VIOLÊNCIA POR MULHERES
abril 25, 2009
As mulheres também podem ser violentas numa relação íntima. Porém, o contexto da relação influencia o tipo de violência. Swan, Gambone, Caldwell, Sullivan e Snow, numa revisão da literatura, concluíram que a violência pelo parceiro com freqüência anda junto com a violência feminina. Contrariamente à expectativa, a violência, tanto física quanto psicológica, dos homens e das mulheres em relações intimas seria semelhante. Porém, há muita violência masculina sem violência feminina, mas pouca violência feminina sem violência masculina. Boa parte dos atos femininos muito violentos é causada por medo ou numa forma de auto-defesa em situações de conflito violento.
Alguns tipos de violência são notoriamente masculinos, como o abuso sexual, controle na base da força e perseguição. Além disso, as diferenças de peso e de força fazem com que as mulheres tenham uma taxa muito mais alta de ferimentos e mortes.
No que concerne a “primeira violência”, o ato ou atos que iniciam uma cadeia de violência recíproca, nova surpresa: as mulheres iniciam a violência com freqüência semelhante à dos homens, particularmente nos níveis mais baixos de violência em cadeia.
Um tipo de violência doméstica que tem sido chamado de terrorismo íntimo, em que os níveis de violência são mais altos e a violência constante, quase sempre é feito por homens.
E as conseqüências? A revisão de Swan et alii não deixa lugar a dúvidas: a violência afeta mais as mulheres do que os homens, deixa mais seqüelas. Essa é uma área que precisa ser mais pesquisada pois são poucas as pesquisas que acompanham as vítimas.
Conclusões? A maior participação masculina em formas institucionalizadas de violência, como guerras, inclusive civis, revoluções, rebeliões, greves violentas, e em comportamentos individuais violentos, como homicídios e suicídios, fez com que as pesquisas respondessem ao maior peso dos atores masculinos.

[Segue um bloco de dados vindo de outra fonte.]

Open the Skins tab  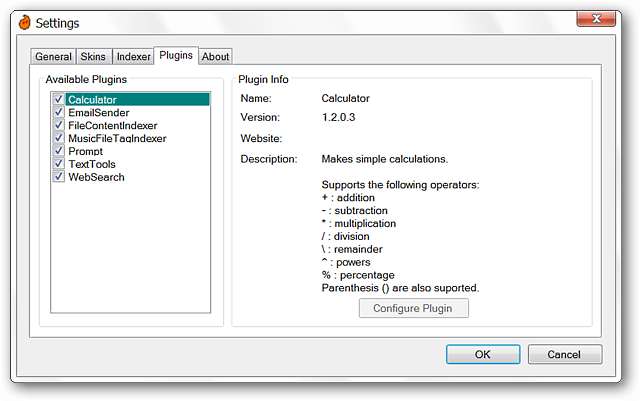pyautogui.click(x=93, y=56)
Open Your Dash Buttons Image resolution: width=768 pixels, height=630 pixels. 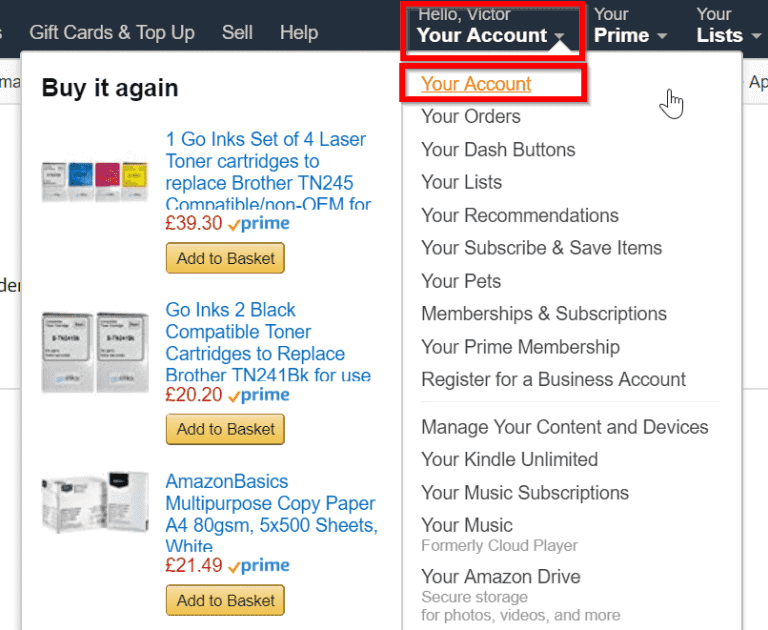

As pesquisas proporcionaram o crescimento de um sólido corpo de conhecimentos. Porém, o gênero pesa nas relações causais e nos padrões comportamentais na violência individual, o que significa que o arcabouço teórico construído para explicar a violência feita por homens é menos adequado para explicar a violência feita por mulheres. Menos adequado não significa inútil nem prejudicial, mas sua aceitação pouco crítica pode aumentar o risco de que novas pesquisas sobre a violência feminina seja pautada por expectativas criadas a partir do demonstrado entre e para os homens.
O que falta? Pesquisas dirigidas especificamente para entender e explicar a violência feminina a partir de orientações teóricas que permitam a inovação.